Daniel 6:1-28
“Dalam kamar atasnya
ada tingkap-tingkap yang terbuka ke arah Yerusalem; tiga kali sehari ia
berlutut, berdoa serta memuji Allahnya,
seperti yang biasa dilakukannya.”
Mengapa anda berdoa? Apa yang mendorong
anda untuk berdoa? Kebutuhan, atau kerinduan akan Allah, kerinduan untuk
mengalami kasih dan penyertaanNya, mendengarkan titahNya dan sapaanNya. Atau
mungkin karena sebuah rutinitas menahun yang kini telah menajdi program
otomatis di dalam benak kita, hingga ketika mengucapkannyapun terasa biasa
saja?
Daniel adalah seorang hamba
Allah yang luar biasa. Doa yang dipanjatkannya menjadi sebuah bukti kerinduang
kepada Allah dan bukan hanya kebutuhan. Pada masa itu, Daniel tau dengan benar
bahwa terdapat larangan untuk berdoa, dan ganjarannya? Bukan hanya sekedar
denda atau penjara, namun goa Singa, yaitu sebuah kematian yang mengerikan,
dicabik dan disantap binatang yang kelaparan. Tapi larangan tersebut sama
sekali tidak menggoyahkan kerinduannya untuk menyembah dan berelasi dengan
Tuhan Allahnya.

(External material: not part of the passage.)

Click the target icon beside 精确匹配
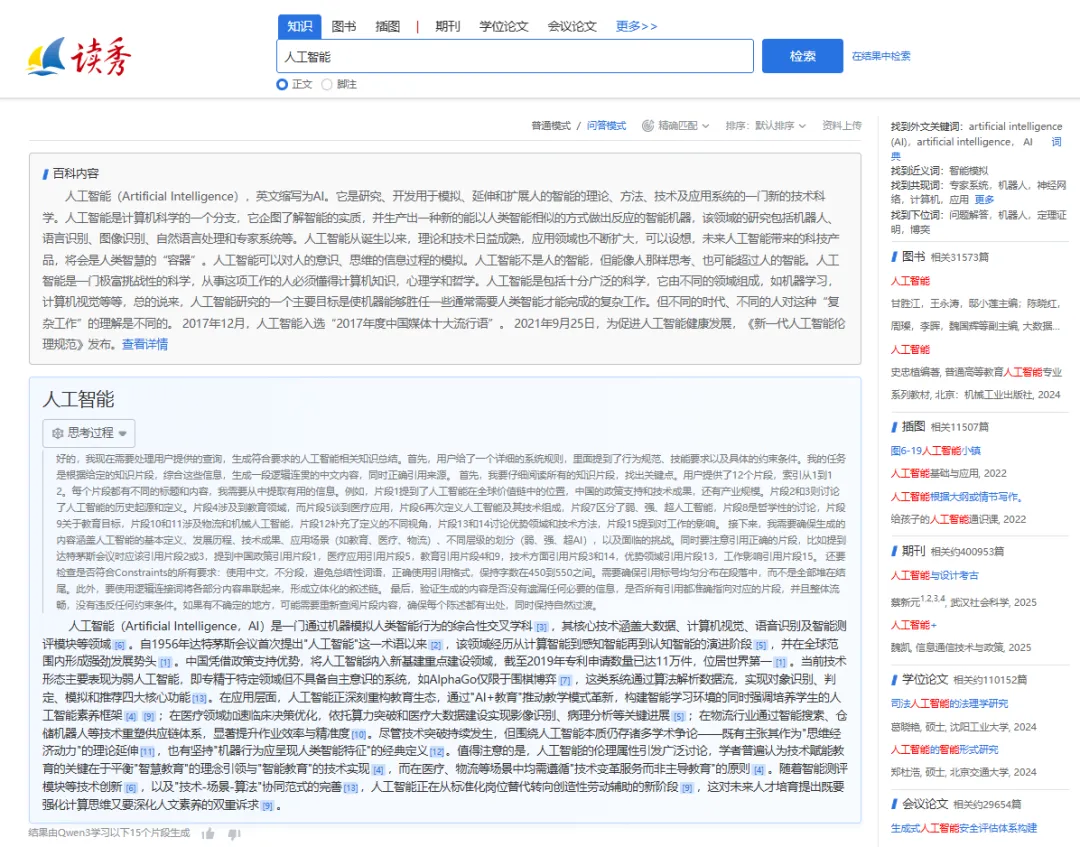 pyautogui.click(x=648, y=126)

Ia tetap melakukan penyembahan seperti yang biasa ia lakukan
setiap hari.
Adakah kita memiliki kerinduan
seperti Daniel? Yang patut kita teladani dari Daniel bukan pada banyaknya doa
yang dipanjatkan, atau kedisiplinannya dalam menyembah Tuhan. Karena banyaknya
doa yang dipanjatkan belum tentu menunjukkan kesungguhan kita menaikan doa
tersebuit sebagai sebuah cara untuk senantiasa berelasi dengan Tuhan. Begitu
juga dengan kedisiplinan, karena kedisiplinan yang dilakukan dengan
keterpaksaan hanya akan mendatangkan sungut-sungut dan bukan sukacita.
Cobalah untuk memupuk rasa
rindu kepada Allah. Karena rasa rindu tersebutlah yang akan membawa saudara dan
saya untuk senantiasa berelasi, bercakap dengan Allah dan mendengar suaranya
yang berbisik dengan lembut di dalam hati kita.